PROBLEM TO SOLVE :: Nothing but the lines from the one containing "Where should I click to: Insert" through the end of the data should be output, each reproduced exactly.

SUPPLIED ENTRIES ::
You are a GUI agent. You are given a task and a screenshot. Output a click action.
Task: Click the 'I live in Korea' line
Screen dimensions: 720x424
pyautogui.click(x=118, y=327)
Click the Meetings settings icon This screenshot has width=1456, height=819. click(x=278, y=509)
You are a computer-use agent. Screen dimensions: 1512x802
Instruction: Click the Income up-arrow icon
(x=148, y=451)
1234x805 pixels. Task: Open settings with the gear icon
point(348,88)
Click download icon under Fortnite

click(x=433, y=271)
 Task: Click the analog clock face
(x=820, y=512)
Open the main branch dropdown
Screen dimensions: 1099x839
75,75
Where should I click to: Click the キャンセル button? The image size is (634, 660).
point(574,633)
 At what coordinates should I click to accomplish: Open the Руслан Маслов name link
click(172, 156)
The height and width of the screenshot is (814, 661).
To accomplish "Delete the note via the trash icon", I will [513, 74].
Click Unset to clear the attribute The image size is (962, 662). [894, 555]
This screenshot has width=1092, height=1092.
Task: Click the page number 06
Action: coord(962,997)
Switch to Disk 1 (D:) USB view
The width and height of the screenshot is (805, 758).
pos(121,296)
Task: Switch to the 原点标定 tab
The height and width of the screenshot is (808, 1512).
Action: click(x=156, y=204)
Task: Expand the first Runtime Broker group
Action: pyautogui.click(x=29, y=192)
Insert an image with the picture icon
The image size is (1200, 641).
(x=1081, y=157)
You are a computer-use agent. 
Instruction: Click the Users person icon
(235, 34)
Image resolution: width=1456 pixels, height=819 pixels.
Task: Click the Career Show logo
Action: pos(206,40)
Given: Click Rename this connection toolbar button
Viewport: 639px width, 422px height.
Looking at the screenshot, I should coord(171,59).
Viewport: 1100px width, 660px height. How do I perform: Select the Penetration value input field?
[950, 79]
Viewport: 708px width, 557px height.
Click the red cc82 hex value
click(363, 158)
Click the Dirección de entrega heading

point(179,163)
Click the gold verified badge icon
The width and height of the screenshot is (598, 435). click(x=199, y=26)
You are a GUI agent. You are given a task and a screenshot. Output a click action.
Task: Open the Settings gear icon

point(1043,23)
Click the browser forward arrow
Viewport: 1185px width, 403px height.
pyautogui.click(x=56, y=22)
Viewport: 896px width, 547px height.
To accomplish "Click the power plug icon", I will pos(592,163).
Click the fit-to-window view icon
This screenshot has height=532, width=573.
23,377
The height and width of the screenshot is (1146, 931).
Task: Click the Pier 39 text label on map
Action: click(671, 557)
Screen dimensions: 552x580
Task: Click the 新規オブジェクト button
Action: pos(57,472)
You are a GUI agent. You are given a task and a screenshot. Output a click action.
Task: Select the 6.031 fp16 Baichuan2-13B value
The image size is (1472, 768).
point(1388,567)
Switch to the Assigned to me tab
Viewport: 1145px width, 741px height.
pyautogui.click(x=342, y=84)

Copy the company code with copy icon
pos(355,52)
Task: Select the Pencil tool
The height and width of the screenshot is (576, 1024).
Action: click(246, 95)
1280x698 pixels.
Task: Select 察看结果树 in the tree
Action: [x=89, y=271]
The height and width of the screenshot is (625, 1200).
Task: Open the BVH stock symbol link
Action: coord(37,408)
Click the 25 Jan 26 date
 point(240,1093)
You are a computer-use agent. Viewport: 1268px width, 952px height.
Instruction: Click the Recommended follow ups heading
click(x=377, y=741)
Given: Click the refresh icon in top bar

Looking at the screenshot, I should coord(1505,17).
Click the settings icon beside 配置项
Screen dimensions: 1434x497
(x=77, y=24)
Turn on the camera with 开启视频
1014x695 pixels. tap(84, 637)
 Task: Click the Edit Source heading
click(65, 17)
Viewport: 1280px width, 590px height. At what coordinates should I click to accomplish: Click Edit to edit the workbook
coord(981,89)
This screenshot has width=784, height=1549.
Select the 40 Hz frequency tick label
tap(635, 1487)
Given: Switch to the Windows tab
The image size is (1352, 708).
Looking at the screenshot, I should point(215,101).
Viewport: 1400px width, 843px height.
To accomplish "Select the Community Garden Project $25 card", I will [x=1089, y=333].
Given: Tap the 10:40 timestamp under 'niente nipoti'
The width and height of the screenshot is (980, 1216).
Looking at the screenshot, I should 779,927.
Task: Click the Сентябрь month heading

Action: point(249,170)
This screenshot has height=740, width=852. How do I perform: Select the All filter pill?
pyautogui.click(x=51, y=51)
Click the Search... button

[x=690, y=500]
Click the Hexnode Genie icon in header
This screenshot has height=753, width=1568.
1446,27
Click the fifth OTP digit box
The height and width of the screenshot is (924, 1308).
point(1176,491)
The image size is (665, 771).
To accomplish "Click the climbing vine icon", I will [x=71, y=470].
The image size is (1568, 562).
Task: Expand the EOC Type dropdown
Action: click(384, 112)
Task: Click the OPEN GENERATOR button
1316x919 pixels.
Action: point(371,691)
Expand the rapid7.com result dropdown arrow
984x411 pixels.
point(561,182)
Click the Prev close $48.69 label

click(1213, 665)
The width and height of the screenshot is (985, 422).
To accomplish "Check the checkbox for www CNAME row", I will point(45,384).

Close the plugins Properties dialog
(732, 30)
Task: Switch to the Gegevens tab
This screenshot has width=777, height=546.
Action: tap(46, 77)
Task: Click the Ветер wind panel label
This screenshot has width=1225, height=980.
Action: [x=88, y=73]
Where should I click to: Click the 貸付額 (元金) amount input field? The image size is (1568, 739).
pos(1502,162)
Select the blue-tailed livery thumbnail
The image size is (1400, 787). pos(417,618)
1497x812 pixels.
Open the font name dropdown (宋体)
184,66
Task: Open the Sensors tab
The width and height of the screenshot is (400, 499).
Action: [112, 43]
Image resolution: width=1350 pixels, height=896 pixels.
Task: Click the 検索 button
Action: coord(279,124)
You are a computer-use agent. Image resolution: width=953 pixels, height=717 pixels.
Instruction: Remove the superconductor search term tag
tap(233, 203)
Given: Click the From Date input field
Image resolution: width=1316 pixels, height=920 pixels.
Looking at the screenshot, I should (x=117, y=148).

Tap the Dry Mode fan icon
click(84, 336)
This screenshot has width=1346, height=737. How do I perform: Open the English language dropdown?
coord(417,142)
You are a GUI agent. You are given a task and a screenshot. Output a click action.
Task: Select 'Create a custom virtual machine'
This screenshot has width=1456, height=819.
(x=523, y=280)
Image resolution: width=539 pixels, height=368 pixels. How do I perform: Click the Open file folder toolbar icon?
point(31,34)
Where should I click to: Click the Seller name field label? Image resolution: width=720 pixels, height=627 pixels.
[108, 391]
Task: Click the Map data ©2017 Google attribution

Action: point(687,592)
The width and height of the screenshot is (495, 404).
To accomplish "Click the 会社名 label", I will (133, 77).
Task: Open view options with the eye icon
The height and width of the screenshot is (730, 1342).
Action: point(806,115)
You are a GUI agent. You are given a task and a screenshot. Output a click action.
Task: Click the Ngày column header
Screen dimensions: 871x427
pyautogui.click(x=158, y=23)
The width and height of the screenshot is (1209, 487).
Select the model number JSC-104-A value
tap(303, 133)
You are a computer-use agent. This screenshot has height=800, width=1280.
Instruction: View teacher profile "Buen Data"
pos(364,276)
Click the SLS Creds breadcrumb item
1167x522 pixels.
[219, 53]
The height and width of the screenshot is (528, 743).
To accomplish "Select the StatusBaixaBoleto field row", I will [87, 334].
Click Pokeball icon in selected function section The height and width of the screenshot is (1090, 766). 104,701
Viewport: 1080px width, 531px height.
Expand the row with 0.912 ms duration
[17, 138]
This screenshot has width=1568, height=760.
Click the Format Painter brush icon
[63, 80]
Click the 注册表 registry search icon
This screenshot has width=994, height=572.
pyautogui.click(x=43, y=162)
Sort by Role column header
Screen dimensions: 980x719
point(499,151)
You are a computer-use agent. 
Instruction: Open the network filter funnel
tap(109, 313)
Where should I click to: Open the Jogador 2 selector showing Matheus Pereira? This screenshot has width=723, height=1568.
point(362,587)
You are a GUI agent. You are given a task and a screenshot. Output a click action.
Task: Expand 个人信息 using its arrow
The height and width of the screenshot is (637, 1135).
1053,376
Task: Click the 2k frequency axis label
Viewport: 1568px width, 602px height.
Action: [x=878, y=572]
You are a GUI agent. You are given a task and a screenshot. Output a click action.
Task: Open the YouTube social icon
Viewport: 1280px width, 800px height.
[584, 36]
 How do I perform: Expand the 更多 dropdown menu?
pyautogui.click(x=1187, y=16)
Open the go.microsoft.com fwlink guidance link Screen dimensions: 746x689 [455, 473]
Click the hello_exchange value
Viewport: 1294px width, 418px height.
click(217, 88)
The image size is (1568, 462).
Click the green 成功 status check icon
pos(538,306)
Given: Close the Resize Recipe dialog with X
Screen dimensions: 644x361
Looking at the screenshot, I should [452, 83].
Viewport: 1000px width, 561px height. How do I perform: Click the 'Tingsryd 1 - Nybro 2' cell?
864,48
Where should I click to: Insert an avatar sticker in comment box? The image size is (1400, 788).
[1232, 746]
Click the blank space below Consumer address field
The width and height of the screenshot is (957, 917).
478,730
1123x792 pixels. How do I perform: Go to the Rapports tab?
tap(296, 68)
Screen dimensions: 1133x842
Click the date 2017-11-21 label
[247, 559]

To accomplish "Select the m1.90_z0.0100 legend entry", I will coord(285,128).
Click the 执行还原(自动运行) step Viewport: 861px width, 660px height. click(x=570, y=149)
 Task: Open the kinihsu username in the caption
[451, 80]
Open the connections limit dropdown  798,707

ANSWER BOX ::
Where should I click to: Insert an avatar sticker in comment box? The image size is (1400, 788).
[1232, 746]
Click the blank space below Consumer address field
The width and height of the screenshot is (957, 917).
478,730
1123x792 pixels. How do I perform: Go to the Rapports tab?
tap(296, 68)
Screen dimensions: 1133x842
Click the date 2017-11-21 label
[247, 559]

To accomplish "Select the m1.90_z0.0100 legend entry", I will coord(285,128).
Click the 执行还原(自动运行) step Viewport: 861px width, 660px height. click(x=570, y=149)
 Task: Open the kinihsu username in the caption
[451, 80]
Open the connections limit dropdown  798,707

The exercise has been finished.